Gerthoffer, a native of Yellow Springs, Ohio, is a political science major and communications studies minor. She has played an active role as a member on the Ohio University Review and Standards Committee, the East Green Residence Life Council and the Biddle/Lincoln Hall Complex Council. She has also worked as the facility assistant at the Ping Center, resident assistant for the Department of Residence Life and supplemental instruction leader for the Academic Advancement Center.
While student trustees are not offered voting privileges, they serve on various board and community committees, and they attend and participate in the five annual Board of Trustees' meetings. They provide a voice for students by raising important concepts to the board and by communicating with campus and community contacts. Involving students as trustees continues a tradition that shares a key Vision OHIO concept: incorporating students in various functions of the university to help them learn outside of the classroom and work collaboratively.

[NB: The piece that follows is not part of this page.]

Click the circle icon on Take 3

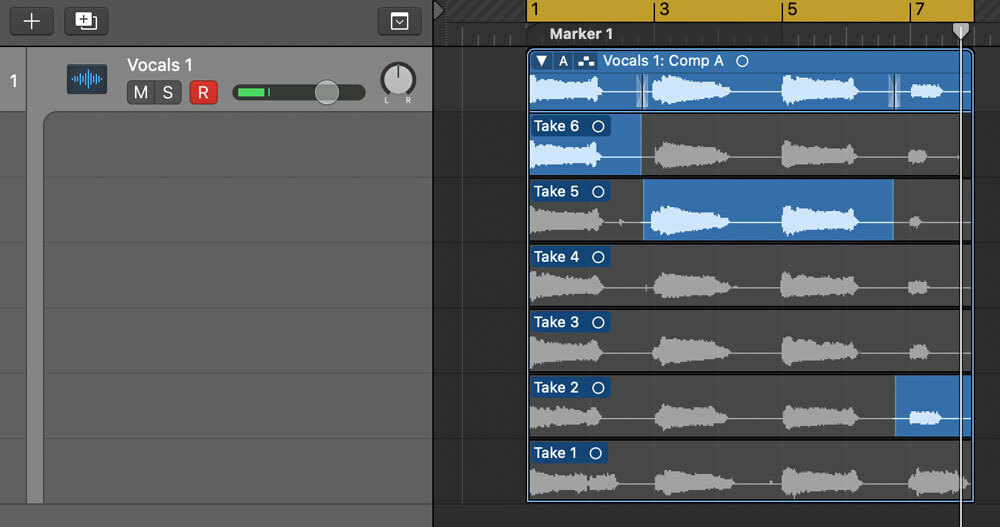[598, 322]
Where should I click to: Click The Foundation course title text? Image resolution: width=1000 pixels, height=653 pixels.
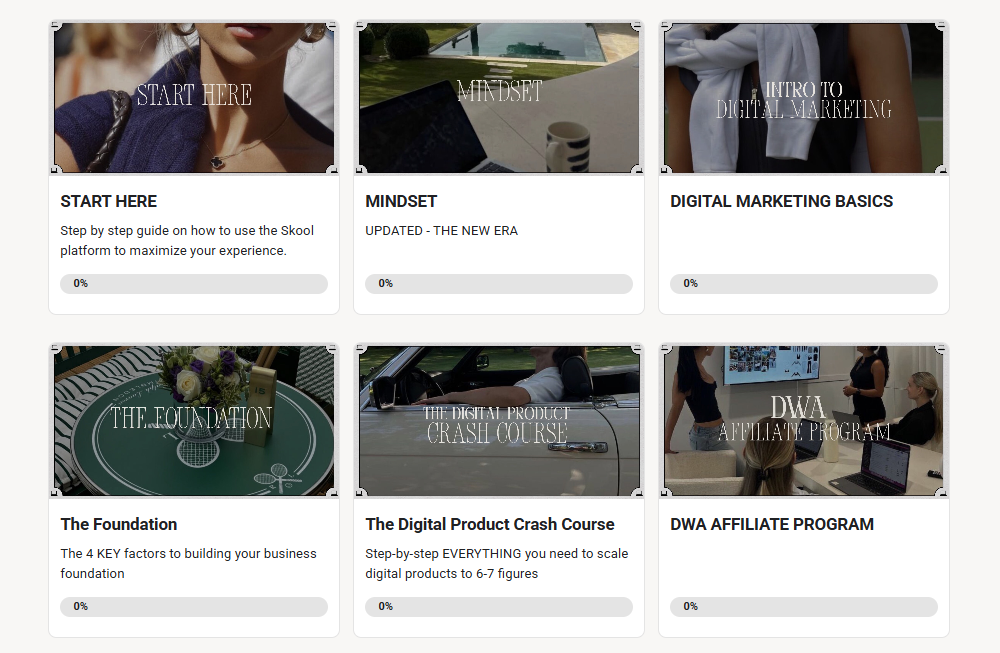pos(119,524)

To receive an appointment for the position, students must go through a thorough application process. Students must submit an application form, their resume, two personal essays and three letters of recommendation. Five finalists that make it through the interview process held by Ohio University Student Senate are then sent to Columbus to interview with the governor's staff.
"We have always been blessed with outstanding student trustees because of the process involved to determine them and because of student senate leadership," Geiger said. "It has been a blessing to have young men and women on the board in many ways. One is that we have had outstanding young men and women who have their finger on the pulse of this campus. Another is they have a gained a great deal of personal credibility and have a high degree of involvement based upon that credibility."
Aside from involvement on campus and within the community, students should possess certain skills that will make them valuable representatives to the board.
"Maturity," said Micah Mitchell, current senior student trustee. "There is a lot of tact, honesty and directness involved. You need to be the type of person who has personal relationships with faculty members, administrators and other people around campus to be able to tap into those resources."
Gerthoffer has prepared for the position by keeping up with university and local news, reading the agenda for the first board meeting and seeking information and tips about the position through Mitchell as well as other trustees.
During her time as student trustee, she wishes to contribute a thoughtful and mature student perspective on many of the issues facing the university.
"It is important for students to see that there is someone to reflect a student perspective on different policies and issues," she said. "I would like to be a great person to work, someone who other members can respect and value," she said.
Gerthoffer is especially interested in discussing and tackling issues between the campus and community, matters concerning diversity and relations between faculty and administrators.